Sunday, October 12, 2008

My Nigeria; My Texas

I just wrote an entire post based on an article I thought was written last week. I'm tired, blury eyed. It was not. It was written last year. The article is about gang violence in an "oil-drenched" city in Nigeria.

The thing is, I think what I had to say is not different. I've pasted the article at the end -- and isn't it awful when you predict something then realize you were looking at the past and predicted the truth...



Published: November 9, 2007

PORT HARCOURT, Nigeria — Rosemary Douglas has no connection to the oil business that pumps more than two million barrels of crude a day from beneath the swampy Niger Delta. But the violence surrounding it pierced her home in September anyway, when a bullet shattered her upper left arm as she napped with her 2-year-old daughter.

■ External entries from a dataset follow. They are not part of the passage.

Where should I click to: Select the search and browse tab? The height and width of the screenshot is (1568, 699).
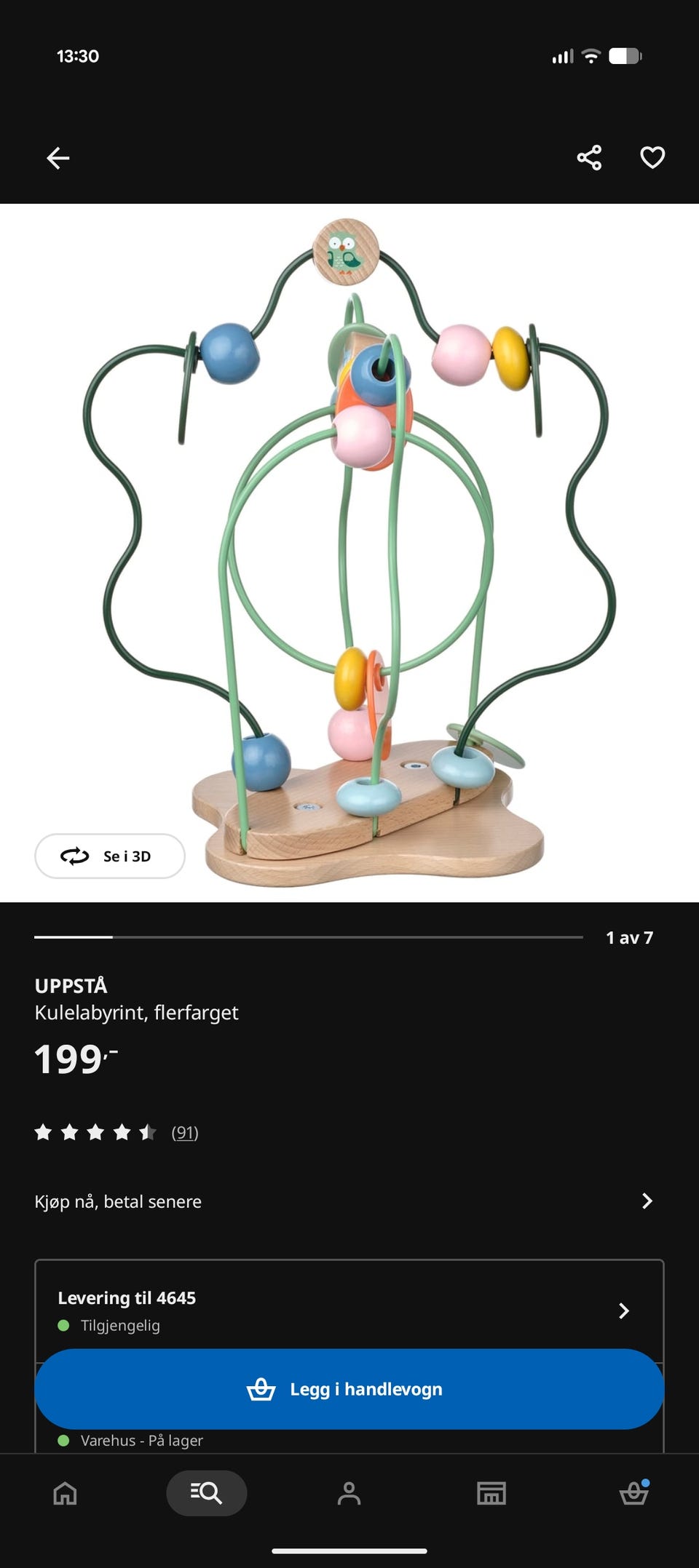207,1493
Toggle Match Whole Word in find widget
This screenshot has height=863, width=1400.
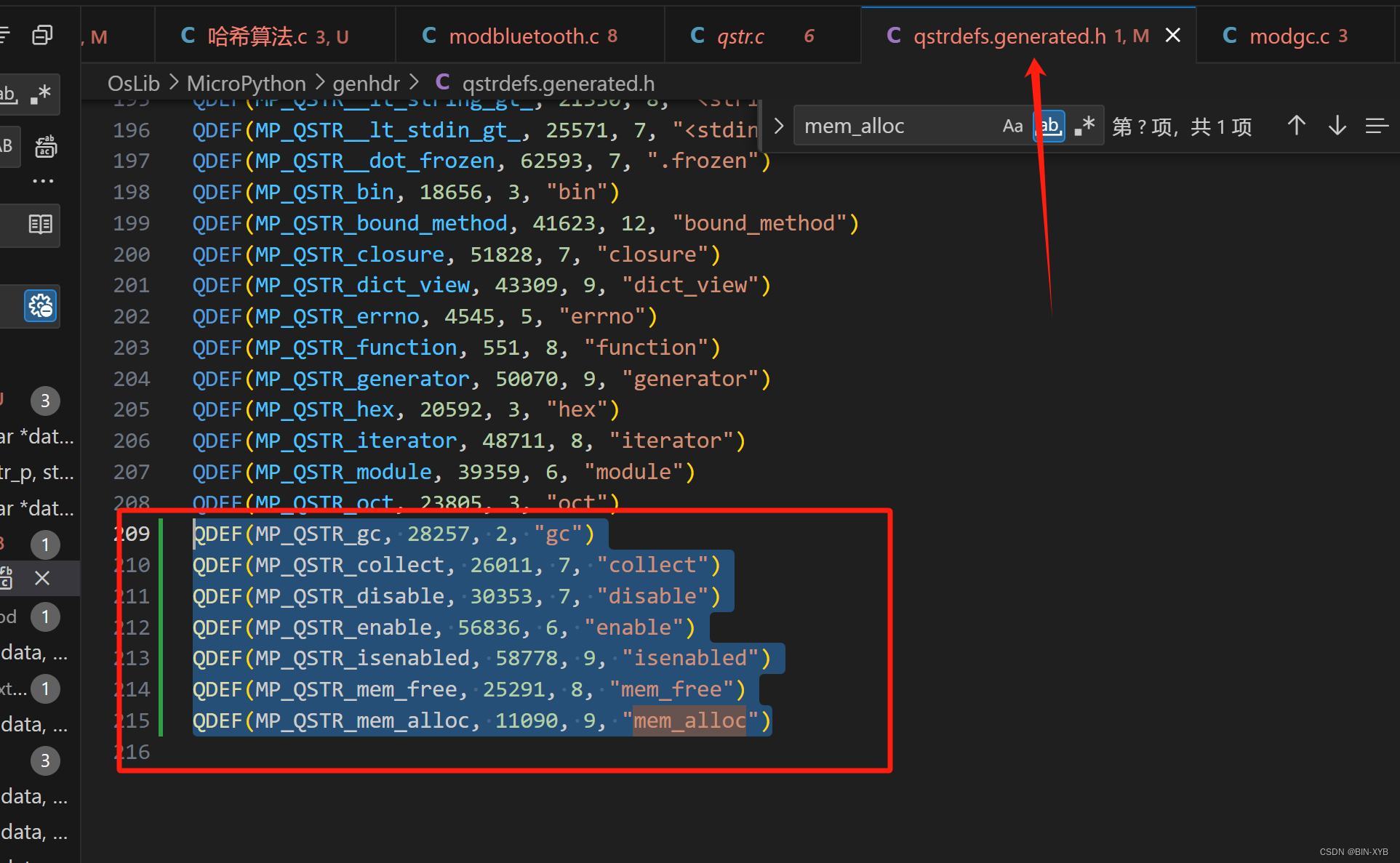(x=1049, y=127)
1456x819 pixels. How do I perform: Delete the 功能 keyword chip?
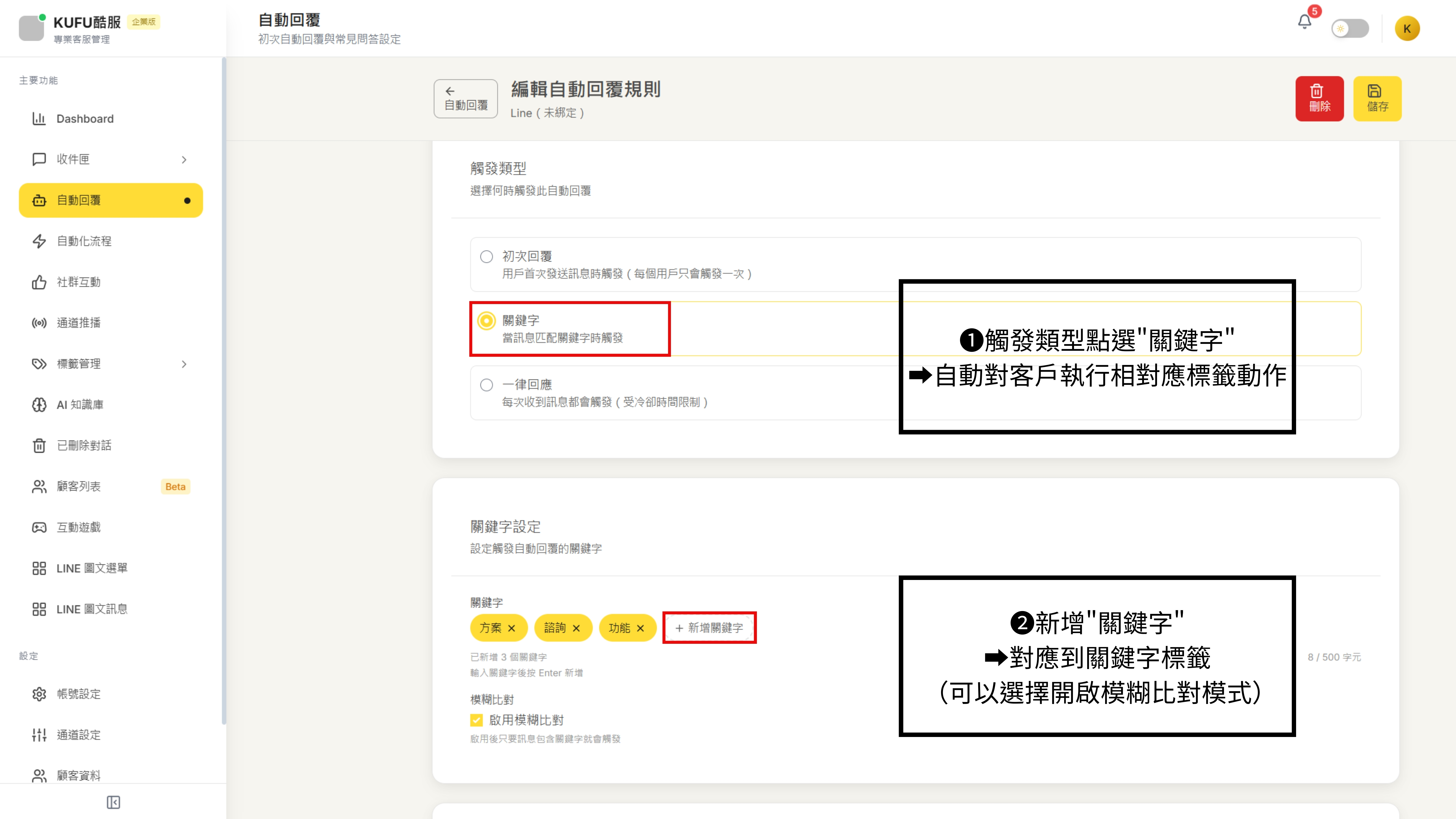[640, 628]
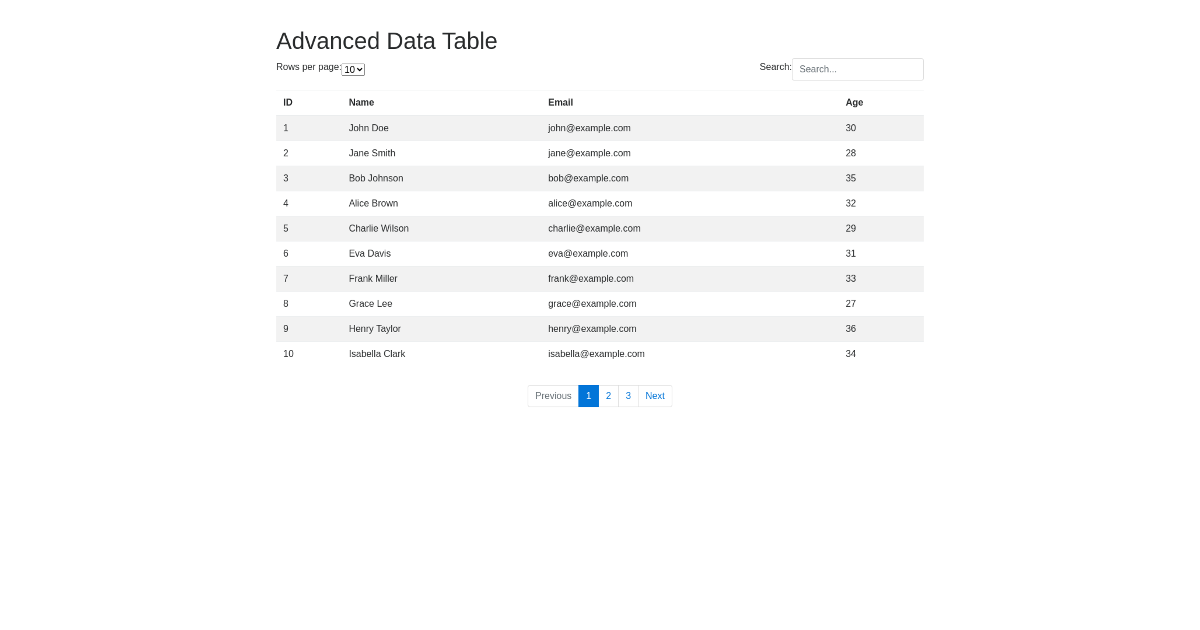Click the age value for Eva Davis

851,253
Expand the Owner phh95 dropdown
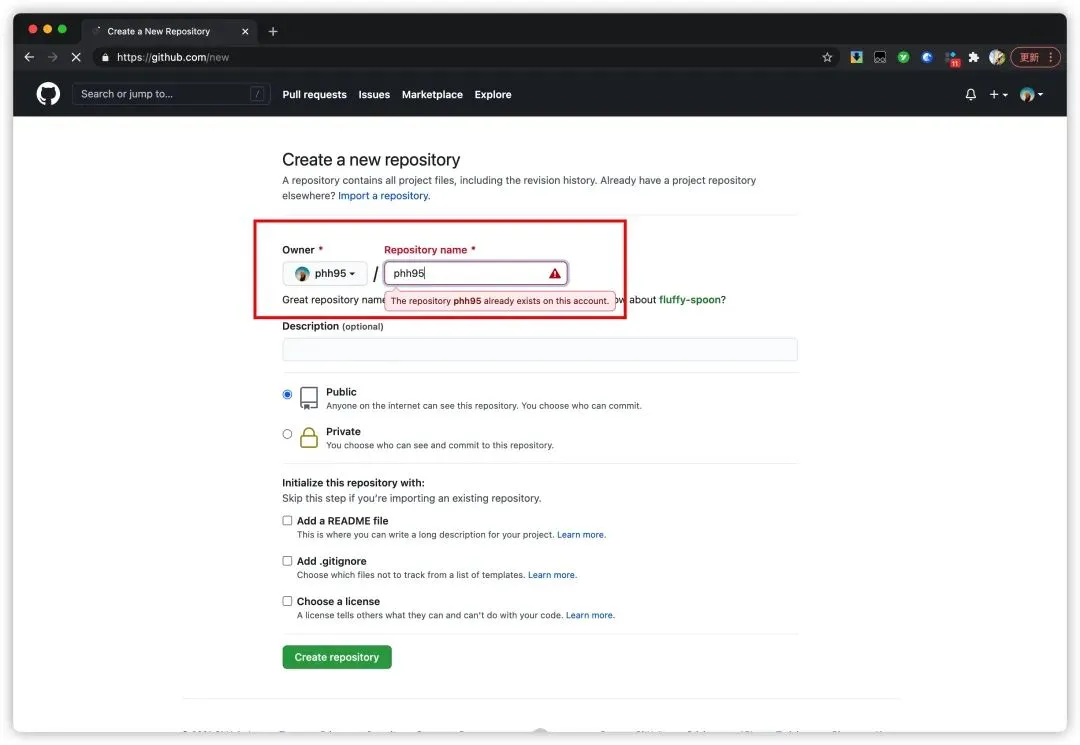This screenshot has width=1080, height=745. click(325, 274)
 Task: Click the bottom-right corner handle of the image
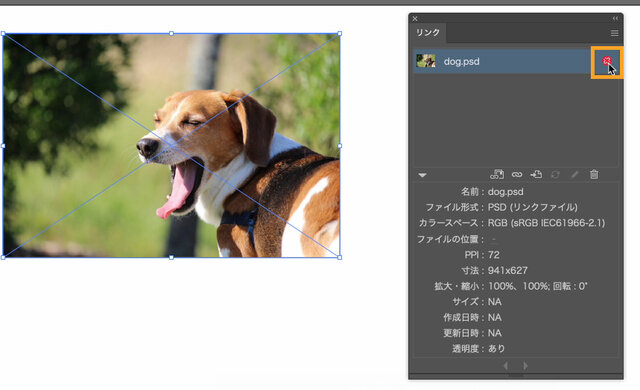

“I don’t know why this happened to me,” she said, grimacing in pain as she gave a bewildered account of the gunplay that has engulfed her neighborhood and much of this oil-drenched city. “I mind my own business.”

The violence that has rocked the Niger Delta in recent years has been aimed largely at foreign oil companies, their expatriate workers and the police officers and soldiers whose job it is to protect them. Hundreds of kidnappings, pipeline bombings and attacks on flow stations and army barracks have occurred in the past two years alone.

But these days the guns have turned inward, and open battles have erupted with terrifying frequency on the pothole-riddled streets of this ramshackle city. The origins of the violence are as murky and convoluted as the mangrove swamps that snake across the delta, one of the poorest places on earth. But they lie principally in the rivalry among gangs, known locally as cults, that have ties to political leaders who used them as private militias during state and federal elections in April, according to human rights advocates, former gang members and aid workers in the region.



It's an interesting article -- if you are so inclined... interesting too after reading earlier this week the news that MEND saved a number of hostages taken by thugs...

The thing is, that this is where the companies win. This is where the government begins to make cases of justification and warrant... as if it made invalid the claims, pleas, statements made by the forces that attacking the oil companies.

When people get down they get further down. There is no end to evidence for that.
I have a friend who just returned from a few weeks in service at the National Guard -- he was supposed to be guarding the house of the CEO of Exxon - he was supposed to report back with fancy furniture for me to write about.

But he went to guard the Exxon equipment instead -- in the middle of one of the worst communities in the US. The National Guard commander had to broker terms with the drug lord in order to keep peace while they were there -- it seems a lot of uniforms deter people from wanting to buy drugs...

He said that there, no body has to pay for their house -- but the women are prostitutes and the men are runners.

I didn't know there were places like that in the US.
I am beginning to learn about Nigeria.

It concerns me when there is no news.
And it concerns me when the news illustrates a point of view which will -- soon it seems to me (in my crystal ball...) -- be used to clamp down on the people who live there.

It concerns me that gas prices are way down. Because I am less motivated to find alternative.

I hate reading about Nigeria. I hate knowing that my way of life is such a cause of harm. Our way of life. Oil.